(Click-target data)
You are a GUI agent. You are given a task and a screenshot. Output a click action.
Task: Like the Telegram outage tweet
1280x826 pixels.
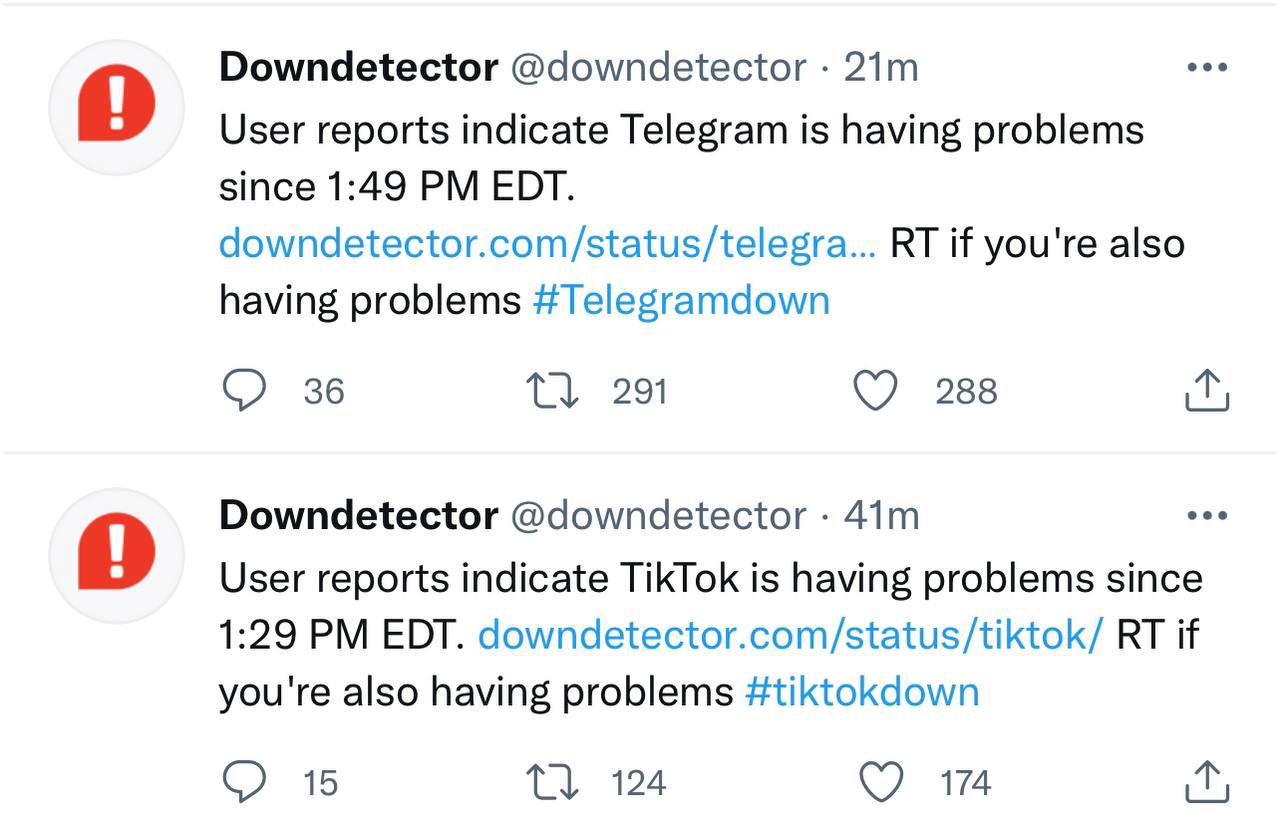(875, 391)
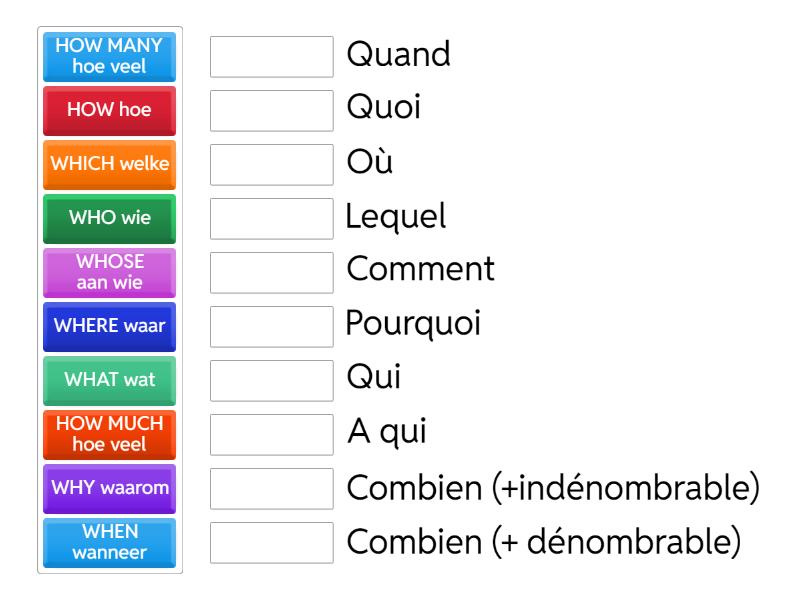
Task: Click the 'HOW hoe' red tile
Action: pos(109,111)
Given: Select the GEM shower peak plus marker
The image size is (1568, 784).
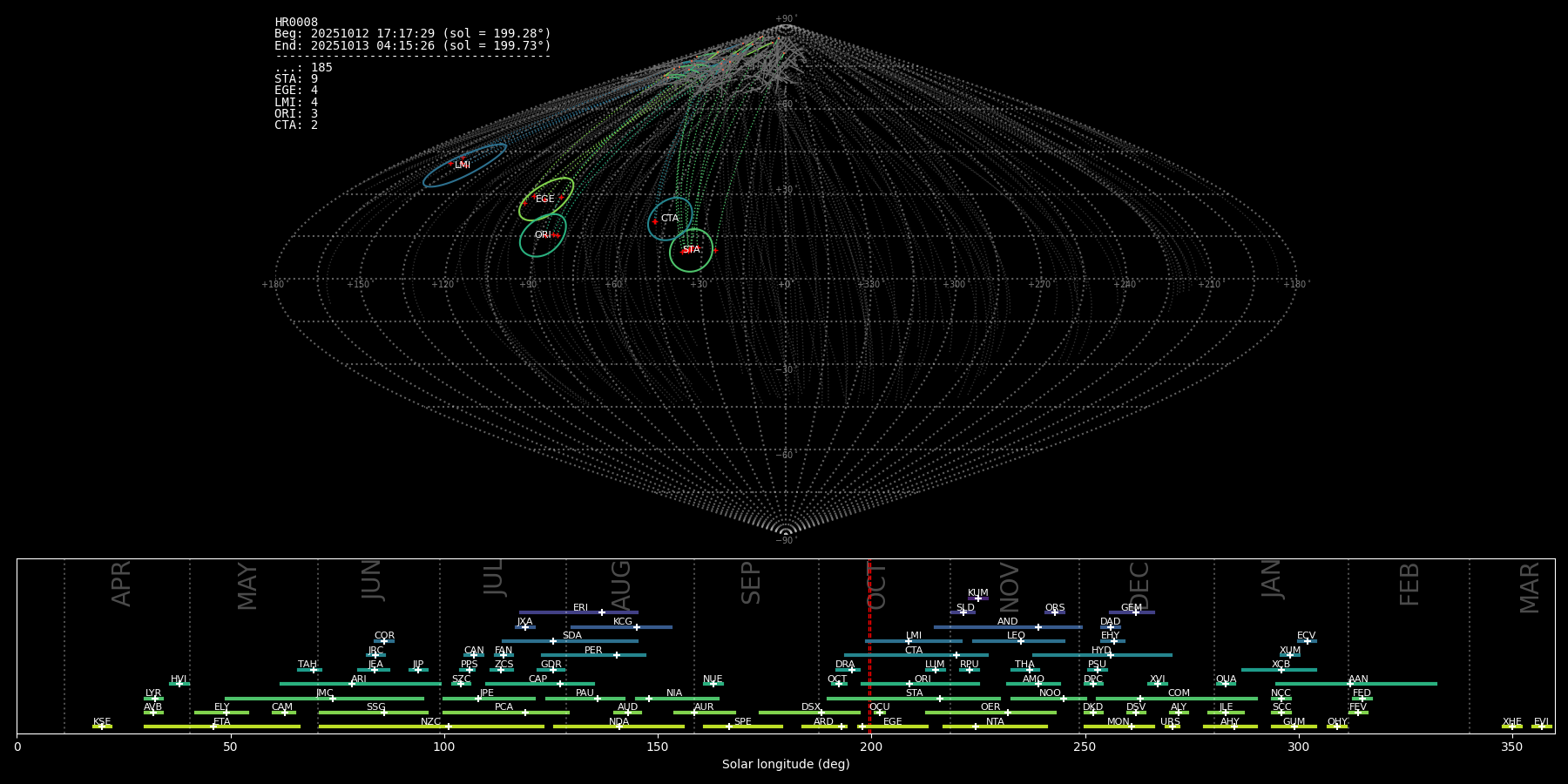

GOAL:
Reproduce all of the items above with "screenshot" swapped out for "screen capture", changing nothing else. Leave the pictures out of your version.

EXPECTED OUTPUT:
You are a GUI agent. You are given a task and a screen capture. Output a click action.
Task: Like the Telegram outage tweet
1280x826 pixels.
(875, 391)
Task: Click the 'HOW hoe' red tile
Action: pos(109,111)
Given: Select the GEM shower peak plus marker
The image size is (1568, 784).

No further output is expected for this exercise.